Collected data entries:

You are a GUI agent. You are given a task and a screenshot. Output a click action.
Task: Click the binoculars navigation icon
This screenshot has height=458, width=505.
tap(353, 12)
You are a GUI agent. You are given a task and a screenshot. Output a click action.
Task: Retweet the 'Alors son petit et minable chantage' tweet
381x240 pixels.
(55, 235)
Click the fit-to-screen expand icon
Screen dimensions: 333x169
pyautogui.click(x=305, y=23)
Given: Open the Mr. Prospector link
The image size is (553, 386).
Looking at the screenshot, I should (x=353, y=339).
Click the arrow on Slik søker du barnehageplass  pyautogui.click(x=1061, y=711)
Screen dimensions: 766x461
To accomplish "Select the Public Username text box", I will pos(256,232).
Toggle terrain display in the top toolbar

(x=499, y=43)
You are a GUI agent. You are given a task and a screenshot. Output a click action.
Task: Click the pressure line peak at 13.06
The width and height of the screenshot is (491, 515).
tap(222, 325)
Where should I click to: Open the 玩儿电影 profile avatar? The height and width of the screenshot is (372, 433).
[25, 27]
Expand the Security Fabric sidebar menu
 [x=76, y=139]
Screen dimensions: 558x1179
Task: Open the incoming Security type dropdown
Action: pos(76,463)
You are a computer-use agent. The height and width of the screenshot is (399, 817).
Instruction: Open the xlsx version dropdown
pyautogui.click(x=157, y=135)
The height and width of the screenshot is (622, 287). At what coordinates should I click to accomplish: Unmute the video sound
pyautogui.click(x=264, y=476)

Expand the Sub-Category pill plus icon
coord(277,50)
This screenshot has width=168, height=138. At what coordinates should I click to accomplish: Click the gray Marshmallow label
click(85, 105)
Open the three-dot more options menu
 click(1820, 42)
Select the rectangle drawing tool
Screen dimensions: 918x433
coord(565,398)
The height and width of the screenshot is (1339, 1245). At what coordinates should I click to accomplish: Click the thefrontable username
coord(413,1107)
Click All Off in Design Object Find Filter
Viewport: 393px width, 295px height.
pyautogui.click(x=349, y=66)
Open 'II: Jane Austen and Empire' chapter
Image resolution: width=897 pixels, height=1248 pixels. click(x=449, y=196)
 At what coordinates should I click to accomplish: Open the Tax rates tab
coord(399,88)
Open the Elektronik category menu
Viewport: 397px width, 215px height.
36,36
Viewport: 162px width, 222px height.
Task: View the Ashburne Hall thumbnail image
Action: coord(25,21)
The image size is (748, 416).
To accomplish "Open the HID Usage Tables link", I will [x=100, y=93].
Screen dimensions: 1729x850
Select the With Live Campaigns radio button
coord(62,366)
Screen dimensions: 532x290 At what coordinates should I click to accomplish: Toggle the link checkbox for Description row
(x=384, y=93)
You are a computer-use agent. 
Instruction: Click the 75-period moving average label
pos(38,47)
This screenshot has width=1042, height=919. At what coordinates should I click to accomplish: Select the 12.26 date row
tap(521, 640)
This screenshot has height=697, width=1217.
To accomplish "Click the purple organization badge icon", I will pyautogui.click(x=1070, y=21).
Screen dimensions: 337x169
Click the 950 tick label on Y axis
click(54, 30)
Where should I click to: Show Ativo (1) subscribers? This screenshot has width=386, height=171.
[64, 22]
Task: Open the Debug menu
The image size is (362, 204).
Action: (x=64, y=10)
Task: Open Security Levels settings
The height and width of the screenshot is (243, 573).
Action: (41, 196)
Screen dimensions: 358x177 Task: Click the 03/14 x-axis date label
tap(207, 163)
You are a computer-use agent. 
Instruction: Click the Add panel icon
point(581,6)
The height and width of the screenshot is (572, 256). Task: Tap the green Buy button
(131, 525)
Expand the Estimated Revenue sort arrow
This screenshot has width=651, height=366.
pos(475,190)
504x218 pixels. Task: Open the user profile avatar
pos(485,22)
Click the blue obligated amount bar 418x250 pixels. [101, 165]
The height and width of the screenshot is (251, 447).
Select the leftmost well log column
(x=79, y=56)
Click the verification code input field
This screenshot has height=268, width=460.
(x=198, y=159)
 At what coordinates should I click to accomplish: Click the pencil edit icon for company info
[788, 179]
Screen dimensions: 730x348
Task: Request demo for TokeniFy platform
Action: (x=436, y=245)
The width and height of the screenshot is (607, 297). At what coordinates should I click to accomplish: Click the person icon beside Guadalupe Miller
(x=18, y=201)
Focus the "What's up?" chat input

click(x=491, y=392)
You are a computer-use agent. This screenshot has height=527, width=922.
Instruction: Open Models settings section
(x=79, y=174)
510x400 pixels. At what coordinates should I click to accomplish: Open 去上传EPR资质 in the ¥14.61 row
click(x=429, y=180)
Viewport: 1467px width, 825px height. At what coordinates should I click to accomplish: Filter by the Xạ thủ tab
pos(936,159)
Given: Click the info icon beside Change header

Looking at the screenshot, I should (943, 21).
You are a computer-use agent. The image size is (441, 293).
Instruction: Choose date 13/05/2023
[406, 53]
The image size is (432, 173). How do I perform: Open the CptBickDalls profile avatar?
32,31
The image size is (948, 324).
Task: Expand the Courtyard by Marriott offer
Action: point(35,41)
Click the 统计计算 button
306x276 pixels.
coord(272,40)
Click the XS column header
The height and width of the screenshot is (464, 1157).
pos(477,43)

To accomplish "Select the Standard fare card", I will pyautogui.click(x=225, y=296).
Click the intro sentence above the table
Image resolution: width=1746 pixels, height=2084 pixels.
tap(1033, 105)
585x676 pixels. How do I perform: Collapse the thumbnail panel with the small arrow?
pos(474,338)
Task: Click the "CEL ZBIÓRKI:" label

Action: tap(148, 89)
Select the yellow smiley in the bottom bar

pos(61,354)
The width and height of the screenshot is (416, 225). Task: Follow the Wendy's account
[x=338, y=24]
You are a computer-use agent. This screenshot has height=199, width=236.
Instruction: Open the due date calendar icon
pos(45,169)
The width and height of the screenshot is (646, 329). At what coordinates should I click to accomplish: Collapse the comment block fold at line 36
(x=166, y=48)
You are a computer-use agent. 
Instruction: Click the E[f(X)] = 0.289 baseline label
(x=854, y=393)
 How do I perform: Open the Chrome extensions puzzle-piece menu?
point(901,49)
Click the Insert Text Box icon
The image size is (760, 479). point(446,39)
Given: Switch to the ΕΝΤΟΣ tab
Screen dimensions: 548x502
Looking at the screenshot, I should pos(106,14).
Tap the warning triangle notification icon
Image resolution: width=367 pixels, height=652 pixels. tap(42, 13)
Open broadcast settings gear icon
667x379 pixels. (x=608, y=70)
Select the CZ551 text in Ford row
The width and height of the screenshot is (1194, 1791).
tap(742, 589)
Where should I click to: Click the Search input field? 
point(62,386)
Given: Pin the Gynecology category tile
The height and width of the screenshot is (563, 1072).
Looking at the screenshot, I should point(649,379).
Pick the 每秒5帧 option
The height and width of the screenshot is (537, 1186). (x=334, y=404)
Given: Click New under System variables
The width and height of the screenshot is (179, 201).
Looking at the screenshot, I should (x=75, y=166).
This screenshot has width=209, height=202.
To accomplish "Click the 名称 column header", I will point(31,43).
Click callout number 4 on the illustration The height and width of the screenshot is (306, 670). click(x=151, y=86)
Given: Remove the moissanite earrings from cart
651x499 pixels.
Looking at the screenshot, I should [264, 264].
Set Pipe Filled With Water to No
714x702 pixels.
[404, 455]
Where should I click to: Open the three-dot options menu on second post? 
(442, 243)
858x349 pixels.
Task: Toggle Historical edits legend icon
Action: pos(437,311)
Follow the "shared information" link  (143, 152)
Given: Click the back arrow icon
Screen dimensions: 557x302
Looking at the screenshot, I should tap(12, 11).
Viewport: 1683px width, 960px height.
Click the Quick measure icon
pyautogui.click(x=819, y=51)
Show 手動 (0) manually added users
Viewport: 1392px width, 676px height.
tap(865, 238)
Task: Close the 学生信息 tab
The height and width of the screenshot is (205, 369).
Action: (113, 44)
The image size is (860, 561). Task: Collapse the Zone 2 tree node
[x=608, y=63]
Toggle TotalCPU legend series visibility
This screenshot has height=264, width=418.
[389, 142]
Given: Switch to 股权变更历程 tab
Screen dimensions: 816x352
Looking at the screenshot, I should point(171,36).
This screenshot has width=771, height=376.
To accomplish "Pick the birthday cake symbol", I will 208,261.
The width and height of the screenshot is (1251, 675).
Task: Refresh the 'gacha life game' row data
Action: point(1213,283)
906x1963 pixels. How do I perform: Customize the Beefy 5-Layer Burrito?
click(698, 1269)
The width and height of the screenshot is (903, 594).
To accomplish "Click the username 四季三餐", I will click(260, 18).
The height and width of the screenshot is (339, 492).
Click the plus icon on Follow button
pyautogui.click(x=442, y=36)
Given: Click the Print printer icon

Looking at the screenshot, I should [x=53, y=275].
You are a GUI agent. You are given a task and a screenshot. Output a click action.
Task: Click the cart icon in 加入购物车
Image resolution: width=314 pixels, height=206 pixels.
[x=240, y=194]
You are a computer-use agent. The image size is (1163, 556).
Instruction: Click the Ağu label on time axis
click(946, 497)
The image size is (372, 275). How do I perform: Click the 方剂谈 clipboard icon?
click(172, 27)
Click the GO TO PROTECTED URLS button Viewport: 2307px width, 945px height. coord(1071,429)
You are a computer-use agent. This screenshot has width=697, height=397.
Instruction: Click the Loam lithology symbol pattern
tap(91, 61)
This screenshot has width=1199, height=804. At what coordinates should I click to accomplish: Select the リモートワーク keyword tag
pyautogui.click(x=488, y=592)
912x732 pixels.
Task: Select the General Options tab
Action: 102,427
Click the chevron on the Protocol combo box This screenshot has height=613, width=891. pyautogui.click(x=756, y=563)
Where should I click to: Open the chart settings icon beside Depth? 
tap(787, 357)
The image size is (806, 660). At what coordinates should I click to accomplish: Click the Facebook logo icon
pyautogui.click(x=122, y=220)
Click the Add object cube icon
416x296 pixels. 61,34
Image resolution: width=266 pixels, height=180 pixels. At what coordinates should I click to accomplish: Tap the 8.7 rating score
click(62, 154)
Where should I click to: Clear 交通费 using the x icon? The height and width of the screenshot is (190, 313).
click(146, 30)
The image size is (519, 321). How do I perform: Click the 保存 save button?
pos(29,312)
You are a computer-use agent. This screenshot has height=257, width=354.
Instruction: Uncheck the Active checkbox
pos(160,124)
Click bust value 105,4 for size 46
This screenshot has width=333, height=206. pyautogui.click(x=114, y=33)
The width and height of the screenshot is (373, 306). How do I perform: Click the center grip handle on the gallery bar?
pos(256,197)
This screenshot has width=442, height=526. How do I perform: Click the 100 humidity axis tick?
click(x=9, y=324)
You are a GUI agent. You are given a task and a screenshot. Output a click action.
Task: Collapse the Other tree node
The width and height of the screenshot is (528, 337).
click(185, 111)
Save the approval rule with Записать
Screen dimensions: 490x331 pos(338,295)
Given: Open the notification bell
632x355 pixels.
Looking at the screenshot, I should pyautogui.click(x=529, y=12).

» **Task item**:
The line with "Click the Add object cube icon" and every line after it up to the end of the entries: output those exactly, and only those.

» **Answer section**:
Click the Add object cube icon
416x296 pixels. 61,34
Image resolution: width=266 pixels, height=180 pixels. At what coordinates should I click to accomplish: Tap the 8.7 rating score
click(62, 154)
Where should I click to: Clear 交通费 using the x icon? The height and width of the screenshot is (190, 313).
click(146, 30)
The image size is (519, 321). How do I perform: Click the 保存 save button?
pos(29,312)
You are a computer-use agent. This screenshot has height=257, width=354.
Instruction: Uncheck the Active checkbox
pos(160,124)
Click bust value 105,4 for size 46
This screenshot has width=333, height=206. pyautogui.click(x=114, y=33)
The width and height of the screenshot is (373, 306). How do I perform: Click the center grip handle on the gallery bar?
pos(256,197)
This screenshot has width=442, height=526. How do I perform: Click the 100 humidity axis tick?
click(x=9, y=324)
You are a GUI agent. You are given a task and a screenshot. Output a click action.
Task: Collapse the Other tree node
The width and height of the screenshot is (528, 337).
click(185, 111)
Save the approval rule with Записать
Screen dimensions: 490x331 pos(338,295)
Given: Open the notification bell
632x355 pixels.
Looking at the screenshot, I should pyautogui.click(x=529, y=12).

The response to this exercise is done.